Meanwhile in Brussels, a puff of white smoke from the Berlaymont on Tuesday and it’s Valdis Dombrovskis, Latvia’s former prime minister, who is the EU’s new trade commissioner, replacing Big Phil Hogan. The standard view in Brussels is he’s solid and competent but a bit short on political star power. We’ll see. Today’s main piece crosses the Atlantic to look at how the US’s trade deficit obsession might, after a long run, finally be knocked off the top spot for international economic policy, while our chart of the day looks at rising demand for electric vehicles.
Bad idea, poor execution, terrible outcome
You’ll never believe this, but stick with it. The Trump administration has been using trade tools to correct a macroeconomic problem, and it hasn’t worked. Amazing, right?

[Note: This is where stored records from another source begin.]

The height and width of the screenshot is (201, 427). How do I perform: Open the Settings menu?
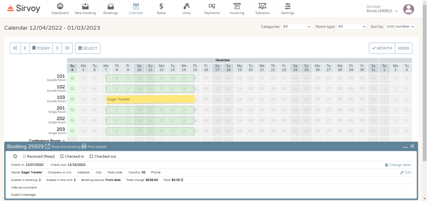(287, 9)
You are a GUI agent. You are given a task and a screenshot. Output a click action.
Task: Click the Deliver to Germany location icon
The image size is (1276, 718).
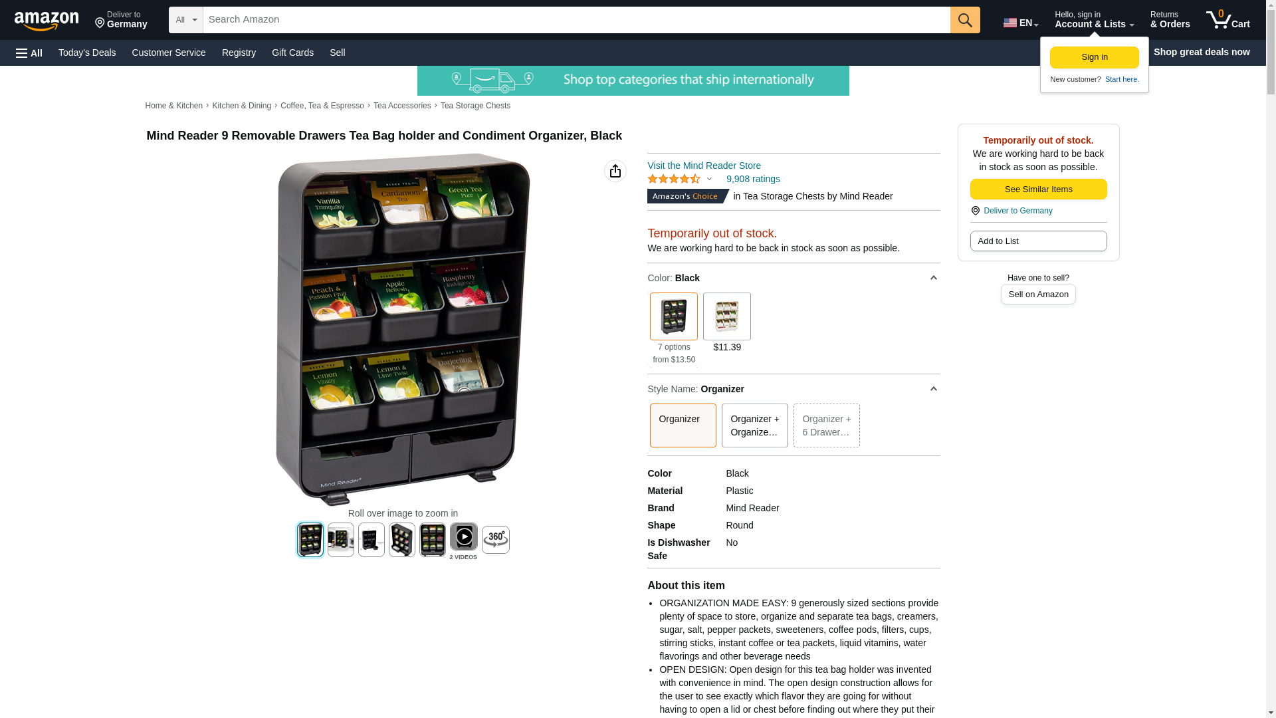(x=975, y=211)
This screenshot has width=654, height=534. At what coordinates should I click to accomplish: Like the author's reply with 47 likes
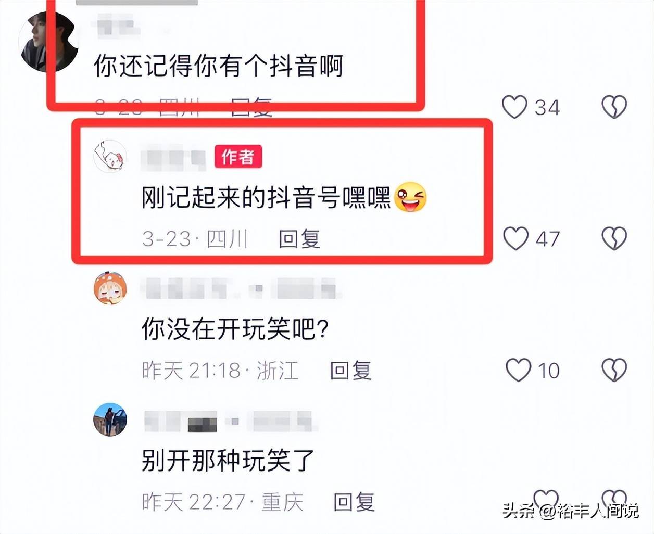coord(515,238)
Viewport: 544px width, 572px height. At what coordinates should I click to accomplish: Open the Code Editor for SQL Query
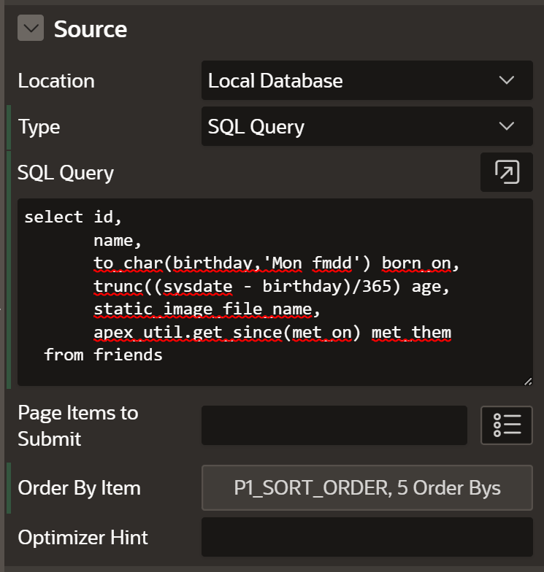coord(506,172)
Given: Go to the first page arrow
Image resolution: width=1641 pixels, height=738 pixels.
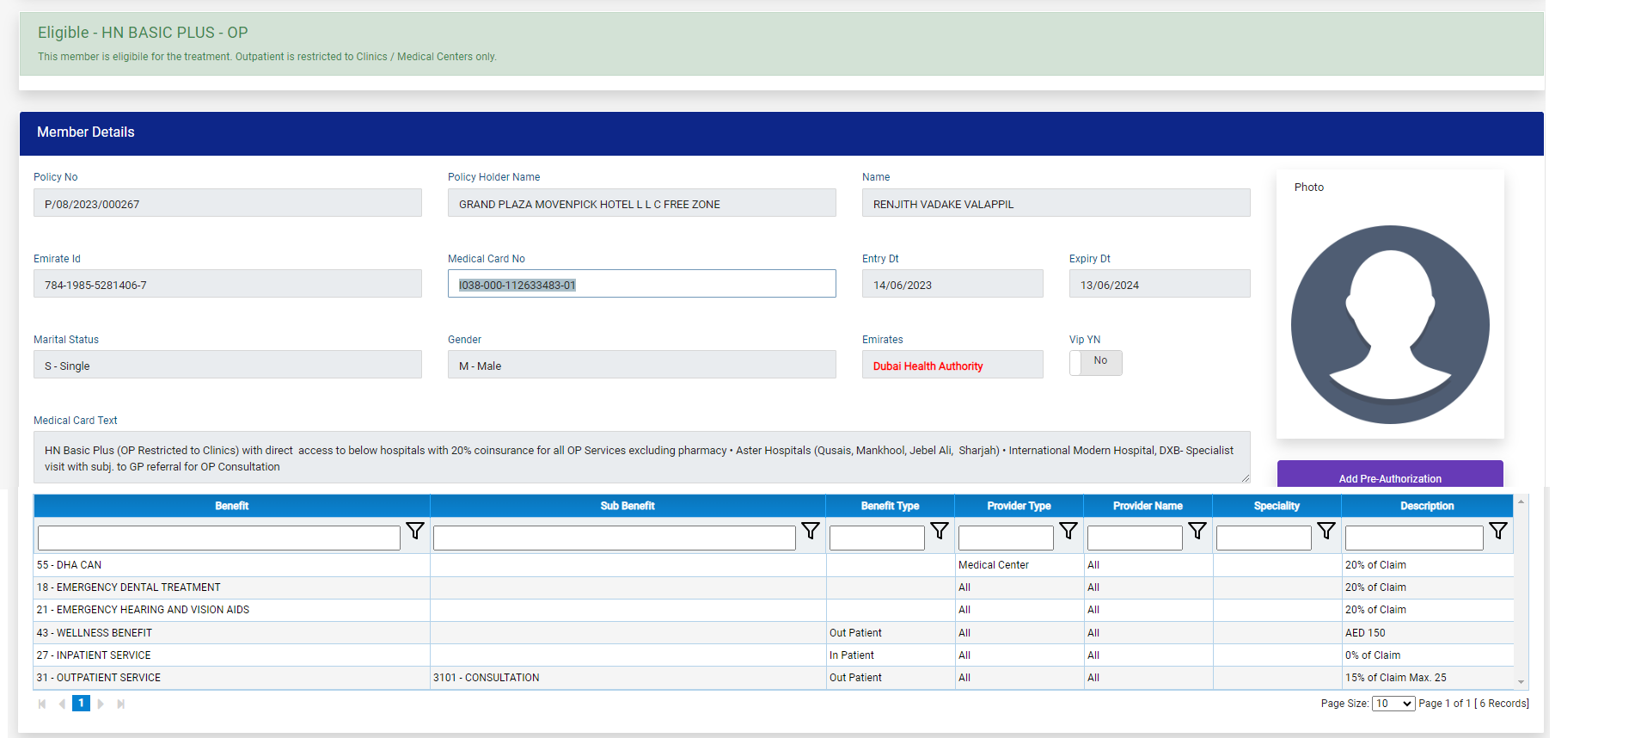Looking at the screenshot, I should coord(42,704).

This will come as a vast surprise to all except pretty much every macro and trade economist in the world.
Last week it transpired that the US’s overall trade deficit in goods and services had reached its highest level since 2008, with a widening gap between exports and imports with China. Hence, even on its own illogical terms, Donald Trump’s trade policy has failed.

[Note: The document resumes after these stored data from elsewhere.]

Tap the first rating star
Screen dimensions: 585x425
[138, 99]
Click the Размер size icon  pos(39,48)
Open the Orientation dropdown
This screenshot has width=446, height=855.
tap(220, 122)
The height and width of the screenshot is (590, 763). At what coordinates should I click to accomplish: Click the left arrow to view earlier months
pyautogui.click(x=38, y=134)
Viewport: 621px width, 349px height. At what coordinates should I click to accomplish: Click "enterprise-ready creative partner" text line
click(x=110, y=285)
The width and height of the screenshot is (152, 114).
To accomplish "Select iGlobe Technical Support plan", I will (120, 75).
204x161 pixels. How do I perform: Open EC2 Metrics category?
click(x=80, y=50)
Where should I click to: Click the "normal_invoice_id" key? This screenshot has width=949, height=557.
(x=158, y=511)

Trump came to office inveighing against trade deficits in general and the bilateral deficit with China in particular, though the EU also got some flak. Many thought he might pursue this as a currency warrior. Trump did name China as a currency manipulator — a designation that had as little impact as we sceptics said it would and was reversed a year later. But he has mainly turned for solutions not east of the White House, to the Treasury department at 1500 Pennsylvania Avenue, but west, to the office of the US trade representative on 17th Street.
The US’s battering away at China, particularly the wide-ranging Section 301 duties that forced Beijing to the negotiating table, were originally aimed largely at the trade deficit. Only more recently has Trump focused on tech sovereignty. USTR Robert Lighthizer, to be fair, wanted to use the Section 301 leverage to pursue major structural change in China’s economy, not just go after the deficit. But the narrowly focused “phase 1” of the US’s deal with China, agreed in January, punted such ambitions way into the future and instead focused on China buying a bunch of American imports.

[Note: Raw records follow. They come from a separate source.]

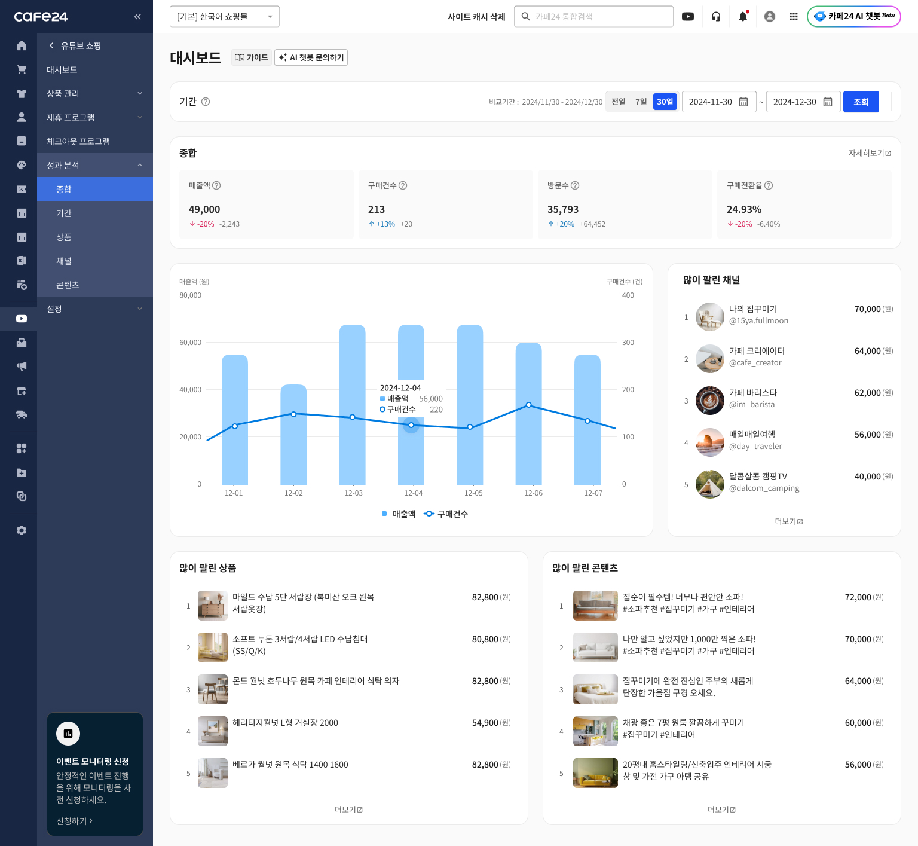Select the 30일 period toggle
Screen dimensions: 918x846
tap(665, 102)
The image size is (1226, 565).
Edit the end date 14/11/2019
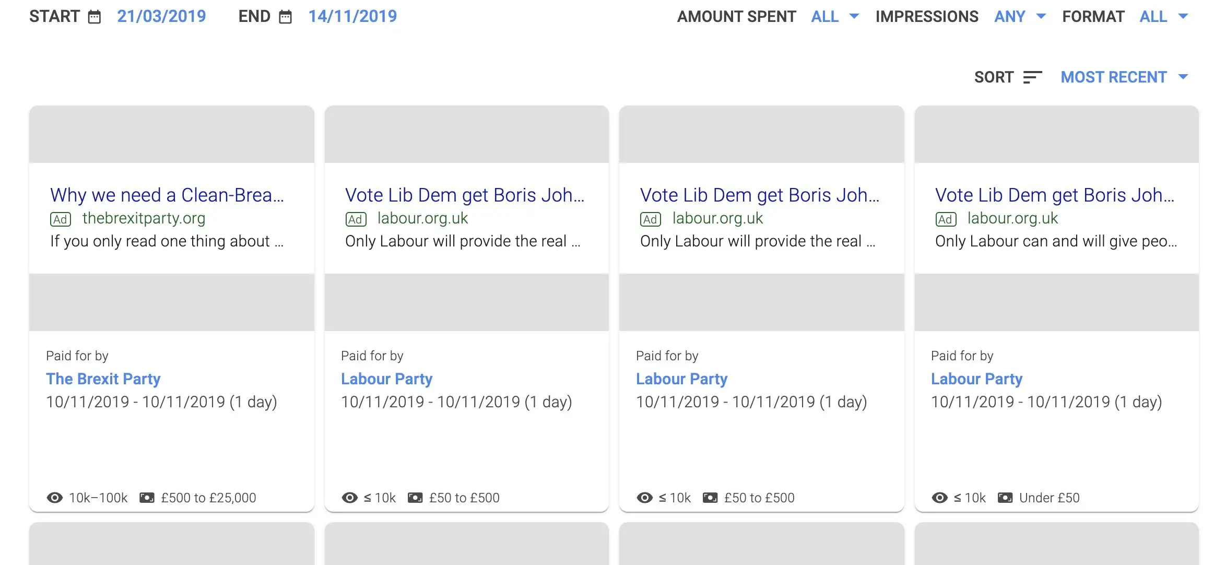point(352,16)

Using tariffs and trade deals against trade deficits makes little sense on any level. First, it’s a pretty well-established consensus that overall deficits reflect savings and investment (and capital flows), not trade policy. Previous US administrations had much more of a point complaining about deficits arising from huge Chinese intervention against the renminbi, the campaign against which dominated US international economic policy from the early 2000s. However, China stopped systematically holding its currency down around 2015. (There may have been some more surreptitious intervention more recently, but it’s not the main event.) As Matthew Klein and Michael Pettis have argued in their excellent book Trade Wars Are Class Wars, it’s domestic rather than international distributional struggles that produce imbalances.
Soyabeans being harvested in Illinois. The EU and China have discovered it is relatively easy to buy Trump off with dodgy promises to import US goods © Daniel Acker/Bloomberg
Second, even if you do accept Trump’s premise about trade policy and deficits, Brussels and Beijing have realised that it’s relatively easy to buy him off with dodgy promises to import US goods. In the case of the EU, these were utterly absurd — the European Commission in 2018 solemnly pledging Europe would buy more liquefied natural gas and soyabeans, presumably through the commission’s multibillion-euro commodities procurement arm which does not in fact exist. China made a bunch of promises in the phase 1 agreement, also to purchase soyabeans and so on, which it has heavily underperformed.
And so here we are. The US has inflicted non-negligible self-harm through the tariffs it has imposed against China and others. It has hurt its own consumers with higher prices. The inevitable retaliation has hit American exporters — particularly farmers, whom it has repeatedly had to bail out. It knocked a steady manufacturing recovery off course and hammered jobs in the sector. Its tariffs — and threats of more — on imports from the EU have alienated a potential ally against Chinese tech dominance.
And it has completely failed in its self-allotted aim of reducing the US overall, and bilateral Chinese, deficit. It’s been fighting this war with weapons that don’t work and managed to blow off at least a couple of its own toes in the process. Top work all round.
If his campaign statements are any guide, Joe Biden doesn’t have anything like this obsession with deficits, and particularly not trying to fix them with trade policy. He’s much more about resilience in value chains and establishing a leading position in strategic industries. That might end up in some unwise economics and trade policy, but it’s hard to imagine it could be anything like as bad as Trump’s. Time to let die the delusion that you can fix trade deficits with trade policy.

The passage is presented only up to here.